Habría que añadir algunas consideraciones que hace el crítico Omar
Pérez S. a la obra de Badilla: "Las asociaciones de correspondencia que
se pueden hacer de la obra de Badilla, que para algunos críticos, como Sun
Axelsson o Carlos Olivárez, representa la epifanía de una voz
latinoamericana tremendamente europea, que está emparentada con la obra del
finlandés Pentti Saarikoski, el sueco Tomás Tranströmmer, el español José
Hierro y el chileno Gonzalo Rojas. No es extraño tampoco encontrar la
amargura de Wisoski, el ruso ejemplar que destroza el vodka y la antipatía de
un sistema o el brochazo delicado de un finlando-sueco como Elmer
Diktonius".
Olivárez también añadió su porción a esta mirada al establecer que la
poesía de Badilla era "la yuxtaposición tumultuosa de mundos grotescos
donde la poesía saltaba airosa como revelación conciliadora". La
confidencia fenomenológica de la poesía badilliana es hacer posible conocer,
con el prisma de la insatisfacción, realidades esperpénticas, pero con una
muy bien texturada belleza, donde la reversión de la verosimilitud, sus
contradicciones, sus estambres, se exponen con destreza y maestría. Sobre su
obra primigenia Willy Granqvist, el poeta sueco ya desaparecido dijo, en la
década de los ochenta: "Badilla desde su arranque escudriñó la imagen
en su más íntima morada, dispuesta en su absoluta unidad, sin dar pábulo a
reparos, ni hacer concesiones modales o pirotécnicas".
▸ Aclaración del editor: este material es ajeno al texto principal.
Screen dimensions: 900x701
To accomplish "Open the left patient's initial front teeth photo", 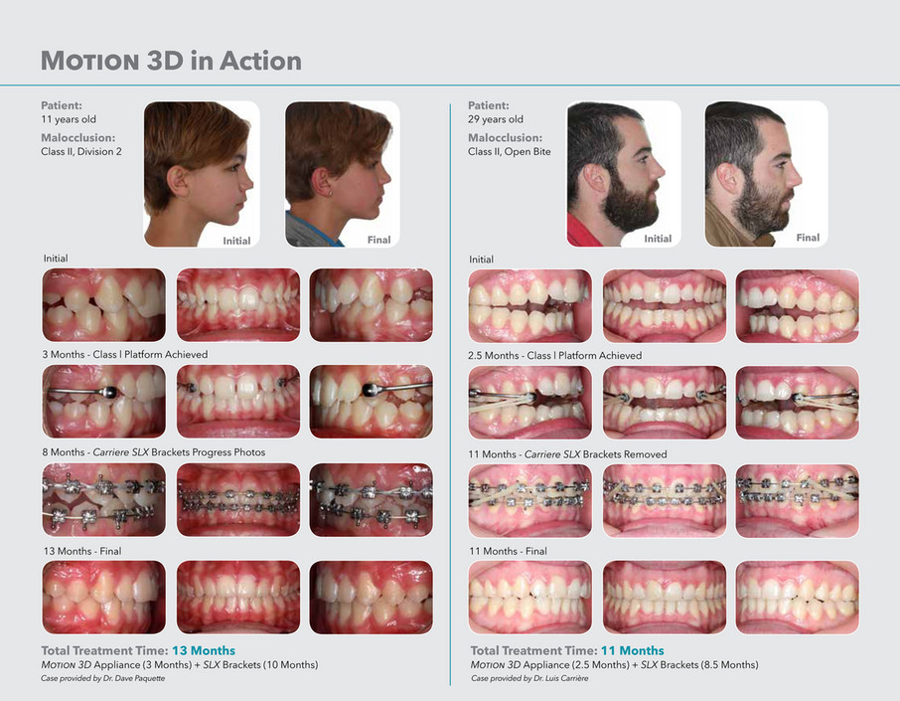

La proposición transreal de Badilla
Repecto a su propuesta transrreal, Sergio Badilla ha establecido: "En
la poesía de la transrealidad lo presente, lo real o lo inmediato tienen un
valor similar a lo que no es y que al mismo tiempo, es, por el solo acto de
coexistir. El sujeto temporal o lírico se relaciona sincrónicamente con un
no ser simultáneo, siendo. Todo lo real, lo que no fue y pudo haber sido y lo
colateral, siendo, en la virtualidad, en la sospecha o en el simulacro,
también son transrealidad. La decisión de optar o decidir por una realidad o
un discurso no significa que no existan otro tipo de legitimidades, es lo que
se abandona, pero que nos destella, nos relampaguea, o se sustenta en su
opacidad, en su implosión, en el mismo instante en que existimos frente a una
realidad o ante un texto. La objetivación de un hecho pasa necesariamente por
la delimitación de mi subjetividad que está sometida permanentemente a la
paradoja de tener que elegir u optar, pero esto no significa que la elección
hecha sea la más afortunada o la más desgraciada, o que por el hecho de
preferir algo haga mi selección entre todas las opciones posibles. El
contexto, los sistemas de pensamiento y hasta los sentidos nos condicionan,
incluso el tamiz "logicista" y sistematizador de nuestra propia y
peculiar razón nos impiden relacionarnos con la totalidad".